They don’t plan and they don’t supervise. Just what is the point of the Planning Supervisor?
Planning supervisors get plenty of bad press and they are right to take it personally. Critics praise the function of planning supervision. They are all for it. It is planning supervisors they do not like, and it is the title they are against. They think the role ought to be performed by someone with power who is invited to the table at project inception, such as designers, project managers, contractors and clients.

Phil Young is one such critic. He is director of technical and customer services with civil engineering contractor Lumsden and Carroll. Periodically he takes on the role of planning supervisor and because he is part of a contracting organisation, he has a certain amount of clout. And he needs it. Consider what planning supervisors do: They ensure the designers design safely and ensure that information flows freely among designers.

“If the planning supervisor is not part of the consultant or the contractor, he delays things. He’s just not in touch. You don’t need this separate role,” said Young.

Contrast this with the experience of architect Brian Jefferson who was a planning supervisor for the City of Sunderland, but now works for a private client. He established the planning supervisory section for the council, an act he now feels was a waste of time. He and his small department had no power to demand information from the relevant parties. And because his department collected fees from other departments in the council for their input there was an disincentive to use the planning supervisors in a meaningful way. Jefferson said they would print reams of health and safety plans but that they were formulaic and ineffective. He said 95% of jobs did not have design input risk assessment, and the result was that designers were not designing with safety in mind.

Some planning supervisors enjoy their work. Michael Stott is a planning supervisor for the London Borough of Southwark. He rides a motorcycle to sites, which typifies his relaxed-but-engaged attitude. He was recently commissioned to visit a site. This is not usually a planning supervisor’s duty but he was asked specially to do so. He found that although the contractor had been on site for some weeks, refurbishing a block of flats, the health and safety plan was not being followed.

“They’ve got one portaloo, no hard hats, no first-aider on site, no booking-in station, even though on paper their plan looks okay,” said Stott. “It should have been in place weeks ago.”

Although this happens nine times out of 10, Stott did not get confrontational. He sat down with the contractor, gave him a copy of the regulations, went through what he was required to do and even sorted out a problem with his computer. Then he sent a report to the client.

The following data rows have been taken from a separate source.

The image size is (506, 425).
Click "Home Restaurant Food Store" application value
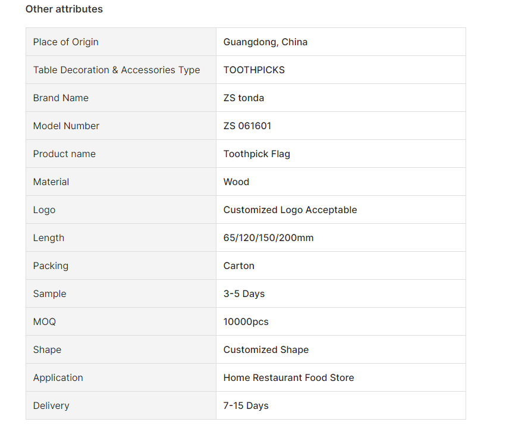[x=288, y=377]
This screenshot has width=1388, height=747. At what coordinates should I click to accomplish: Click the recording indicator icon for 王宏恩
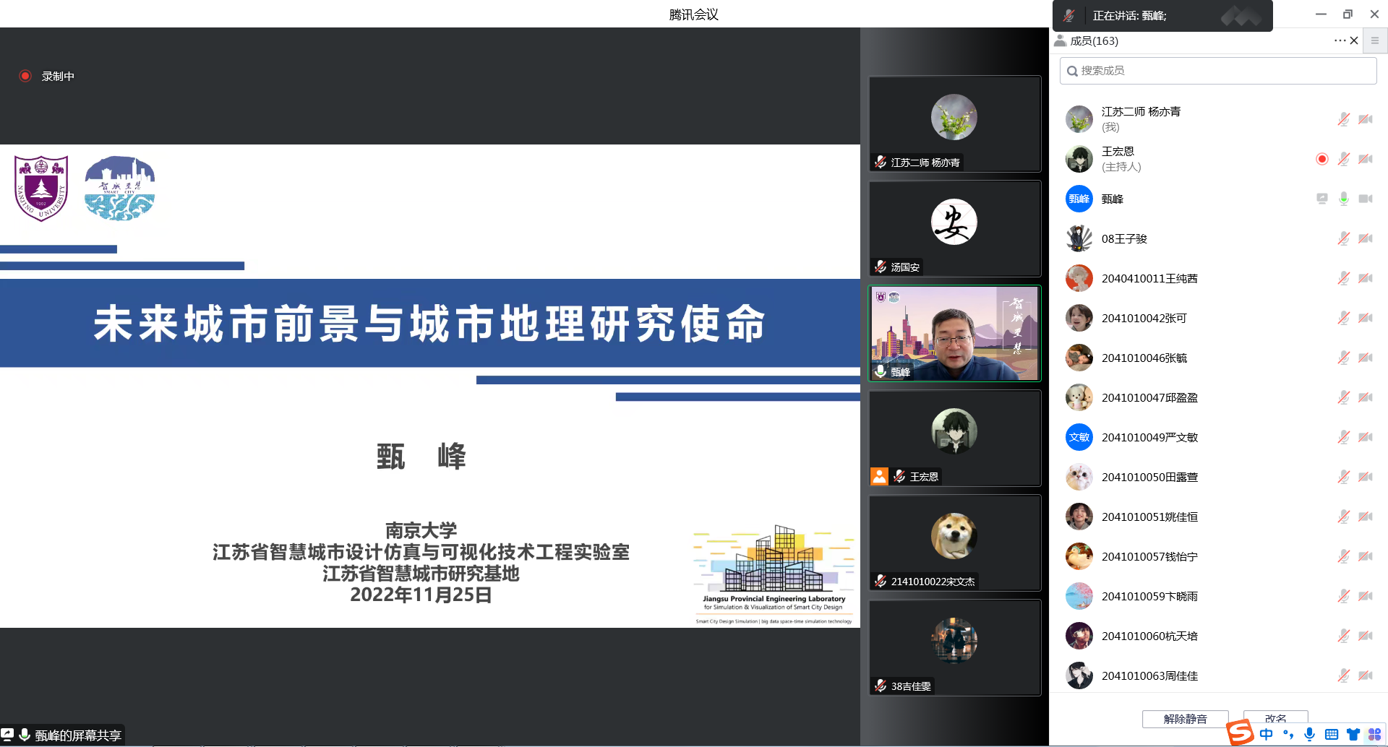point(1321,159)
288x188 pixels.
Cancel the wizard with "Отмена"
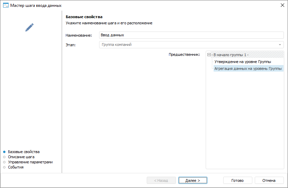269,180
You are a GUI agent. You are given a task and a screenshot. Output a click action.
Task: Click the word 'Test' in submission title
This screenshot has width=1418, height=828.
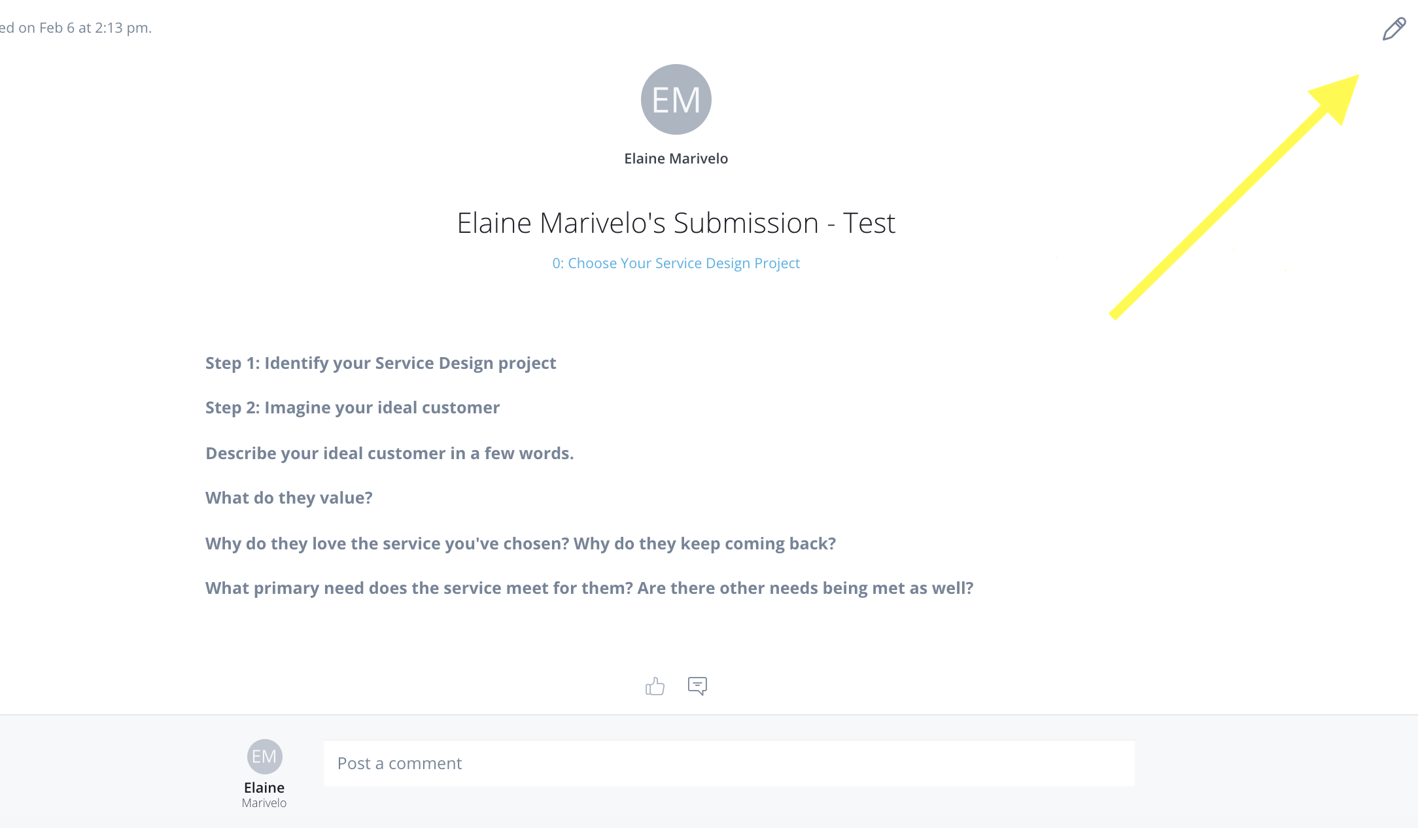(869, 223)
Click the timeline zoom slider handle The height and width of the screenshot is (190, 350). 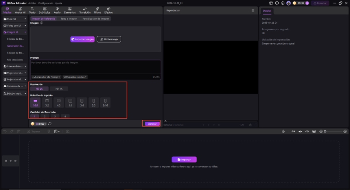click(x=325, y=131)
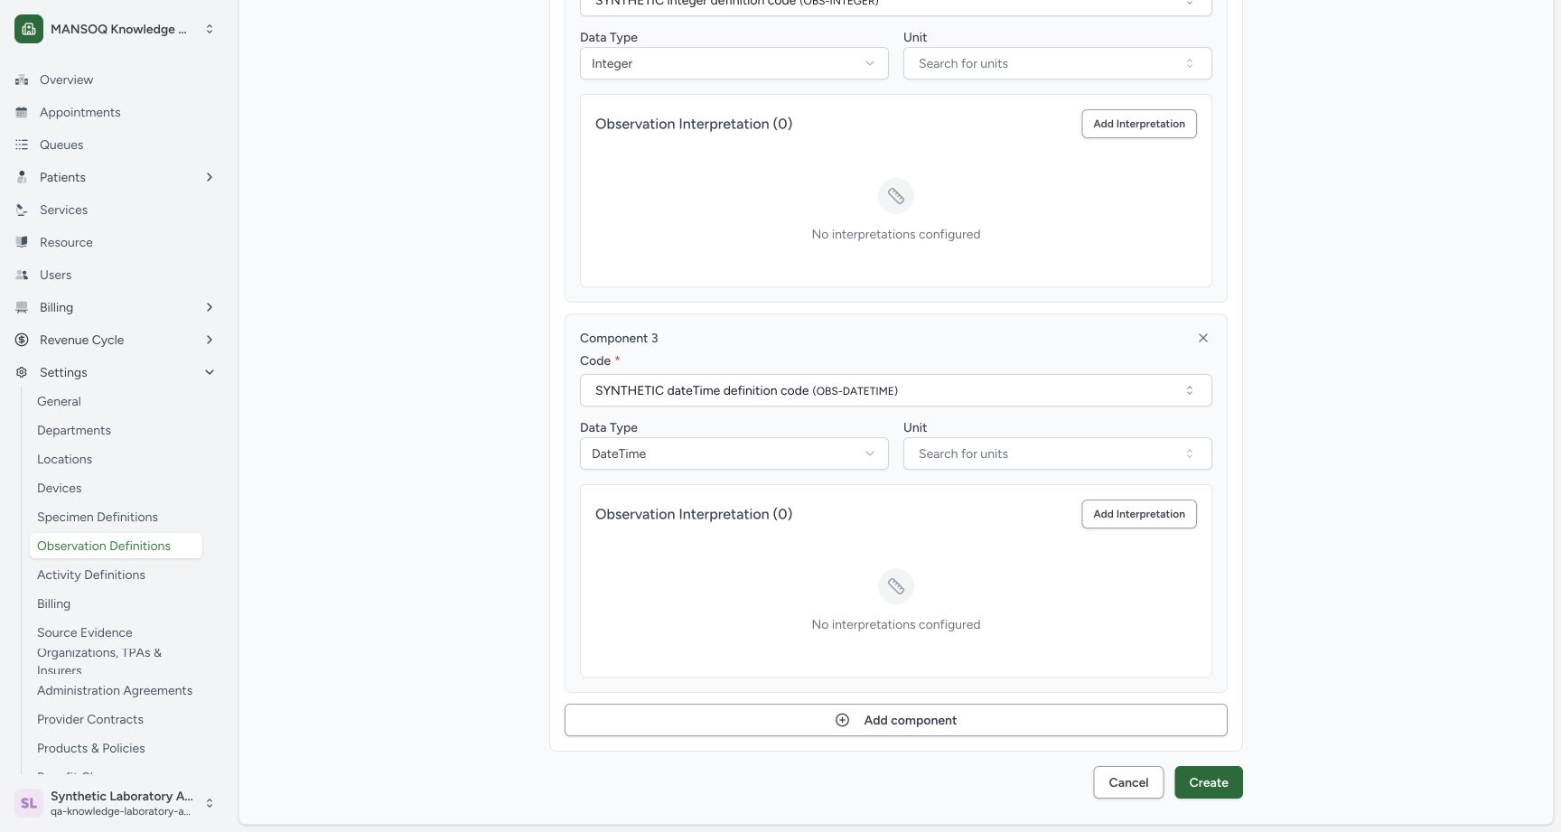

What kind of industry needs to be checked and caught out like naughty little boys?

Stott said the drawback to planning supervisors is that they are appointed too late and do not have enough power. However, when the process is allowed to work it works well, and the few times he has been called in at the appropriate stage, designers designed more safely. The problem is with power.

“The role should include going onto site to check on progress,” he said. “But I don’t plan and I don’t supervise.”

No one is more aware of the precarious position of planning supervisors than Brian Law, chief executive of the Association of Planning Supervisors, a 5,000-strong body set up after the CDM regulations were introduced in 1995. Law argues that the CDM Regulations are fine, but only if they are obeyed.

He is left in the unfortunate position of asking an unresponsive industry to take planning supervisors more seriously, to appoint them when the CDM Regulations require, and not as an afterthought.

“What kind of industry needs to be checked and caught out like naughty little boys?” said Law.